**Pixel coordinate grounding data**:

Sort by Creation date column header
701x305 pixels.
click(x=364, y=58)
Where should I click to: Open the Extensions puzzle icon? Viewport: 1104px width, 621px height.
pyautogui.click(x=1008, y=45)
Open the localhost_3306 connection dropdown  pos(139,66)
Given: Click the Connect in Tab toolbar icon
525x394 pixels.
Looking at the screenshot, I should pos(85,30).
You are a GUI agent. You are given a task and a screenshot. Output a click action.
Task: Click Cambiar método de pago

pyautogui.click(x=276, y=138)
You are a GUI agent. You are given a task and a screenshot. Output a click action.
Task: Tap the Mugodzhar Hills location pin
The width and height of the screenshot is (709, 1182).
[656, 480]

...

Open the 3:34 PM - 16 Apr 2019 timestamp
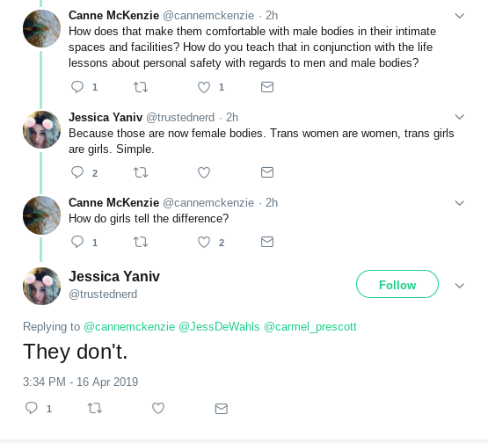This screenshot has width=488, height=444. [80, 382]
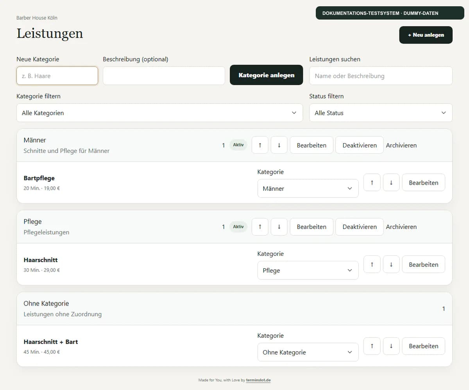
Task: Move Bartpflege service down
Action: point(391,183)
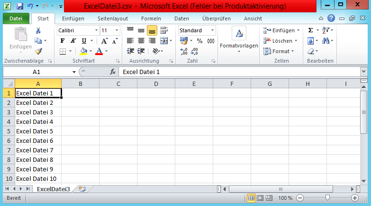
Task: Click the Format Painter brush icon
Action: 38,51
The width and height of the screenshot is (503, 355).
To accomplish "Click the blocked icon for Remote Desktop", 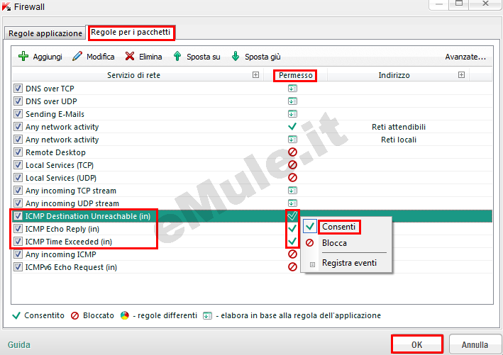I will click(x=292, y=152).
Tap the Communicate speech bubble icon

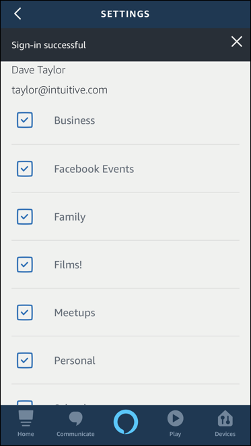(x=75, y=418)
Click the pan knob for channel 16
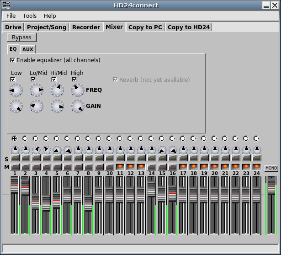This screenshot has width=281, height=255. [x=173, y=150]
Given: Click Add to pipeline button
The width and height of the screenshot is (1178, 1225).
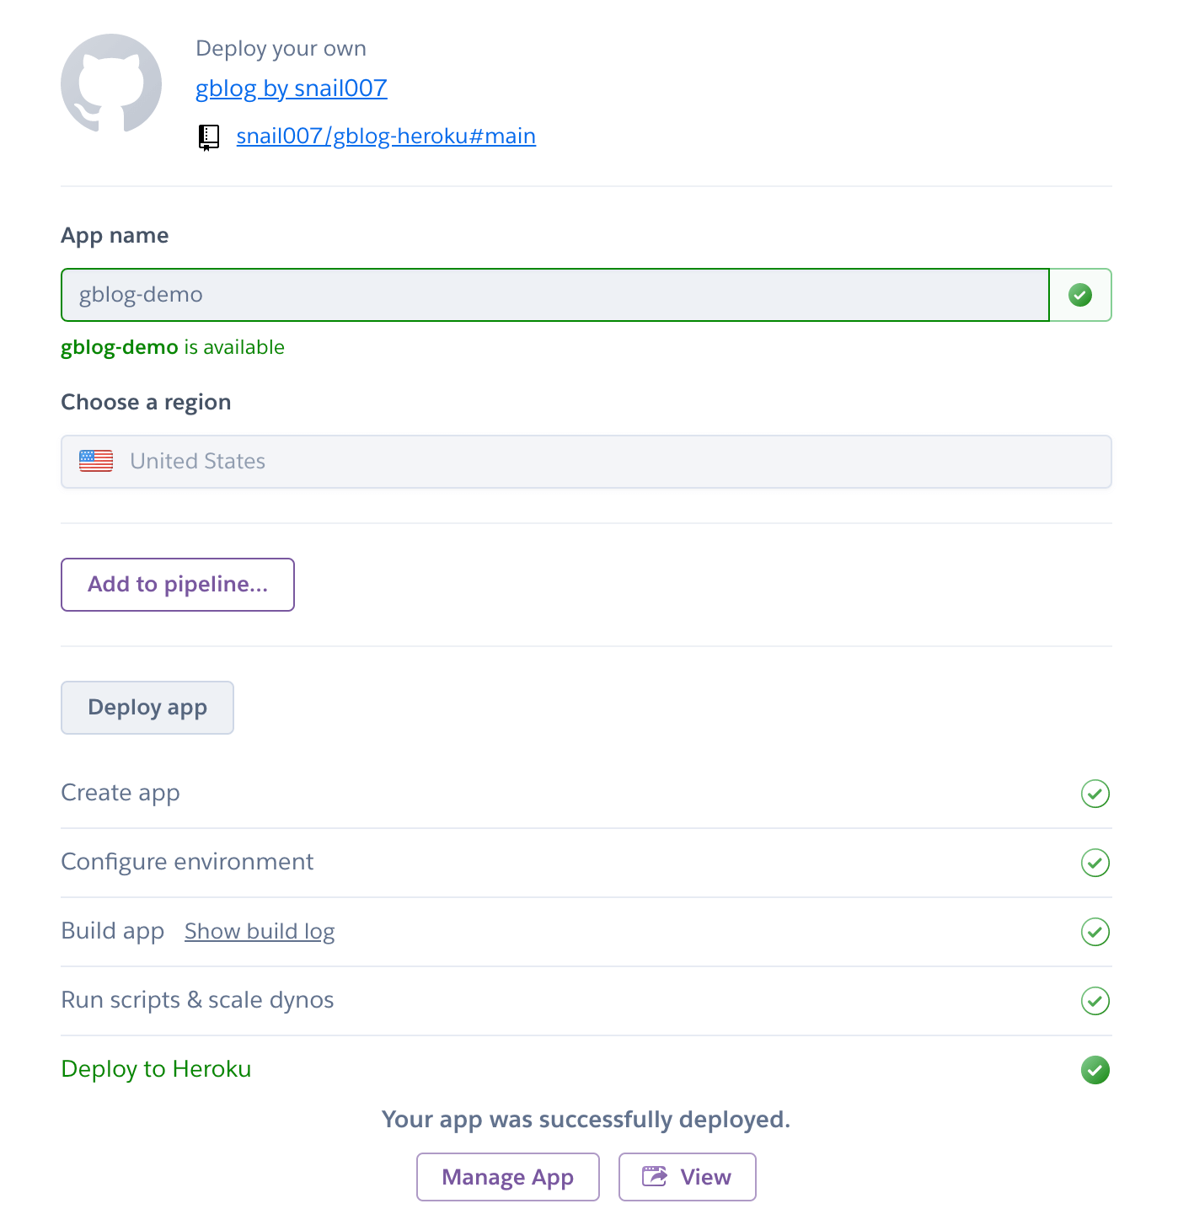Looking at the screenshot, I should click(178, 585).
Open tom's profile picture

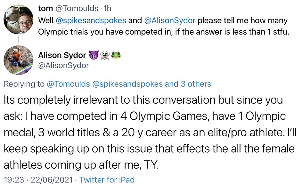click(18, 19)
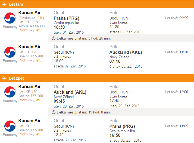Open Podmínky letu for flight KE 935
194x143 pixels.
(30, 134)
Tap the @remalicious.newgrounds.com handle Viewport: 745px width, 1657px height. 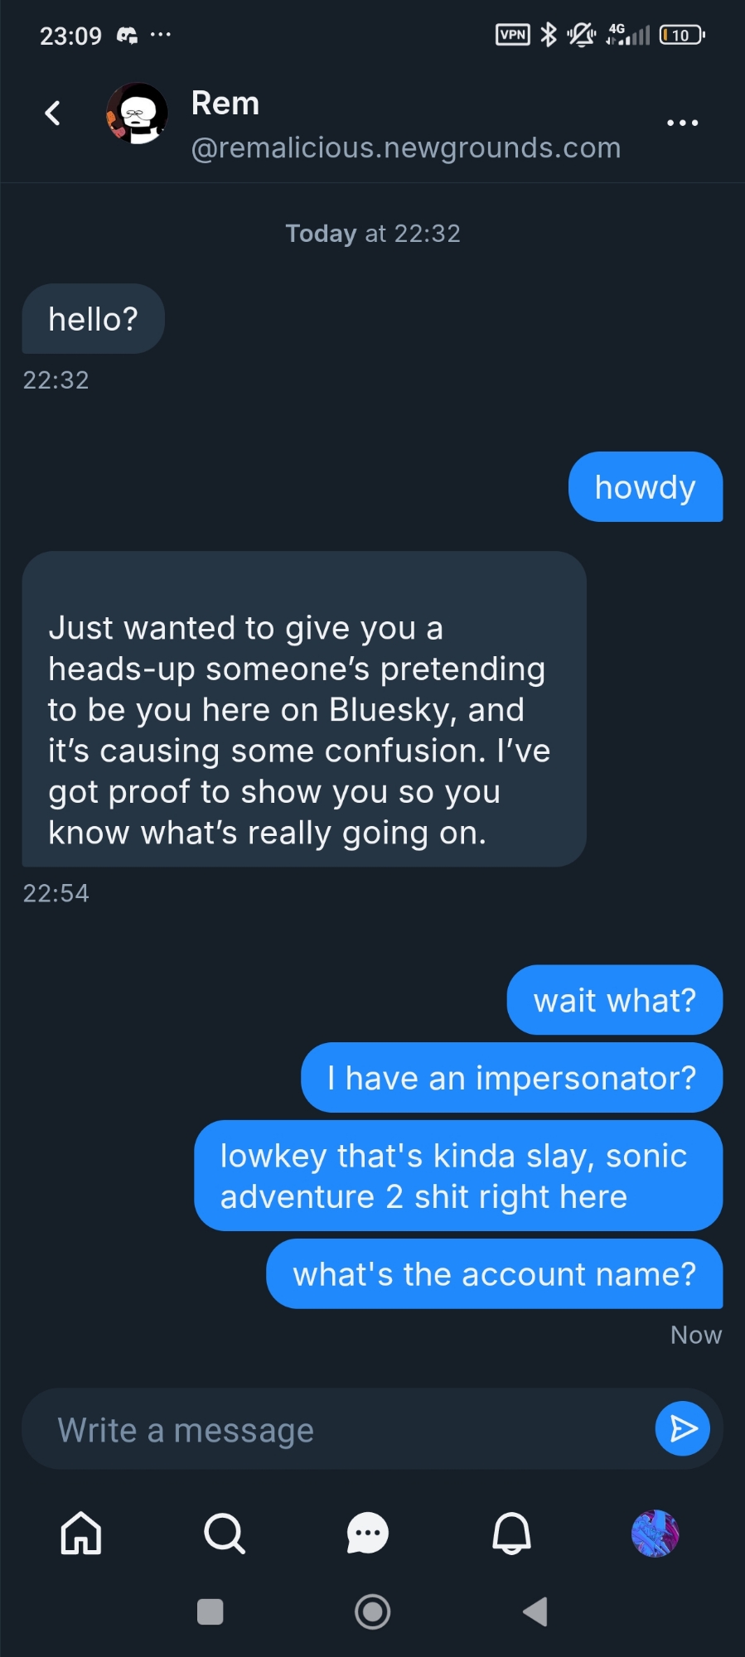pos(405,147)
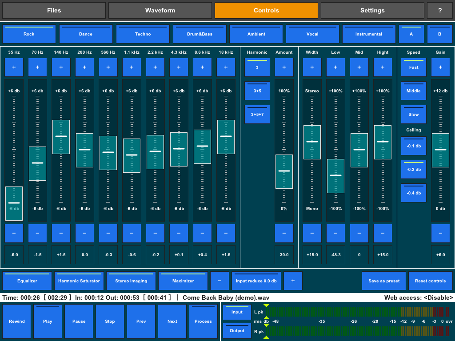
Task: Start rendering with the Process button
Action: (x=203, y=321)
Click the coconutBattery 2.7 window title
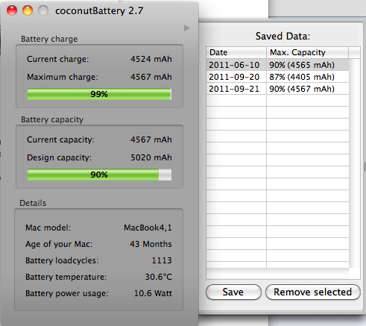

**TASK BRIEF**: Set down word for word the lines above from the one with "Open the 3:34 PM - 16 Apr 2019 timestamp" up to and including the one with "The width and height of the screenshot is (503, 355).". Omit every picture.

**TASK RESULT**:
Open the 3:34 PM - 16 Apr 2019 timestamp
This screenshot has width=488, height=444. [80, 382]
Task: Move Bartpflege service down
Action: point(391,183)
Task: Click the Format Painter brush icon
Action: 38,51
The width and height of the screenshot is (503, 355).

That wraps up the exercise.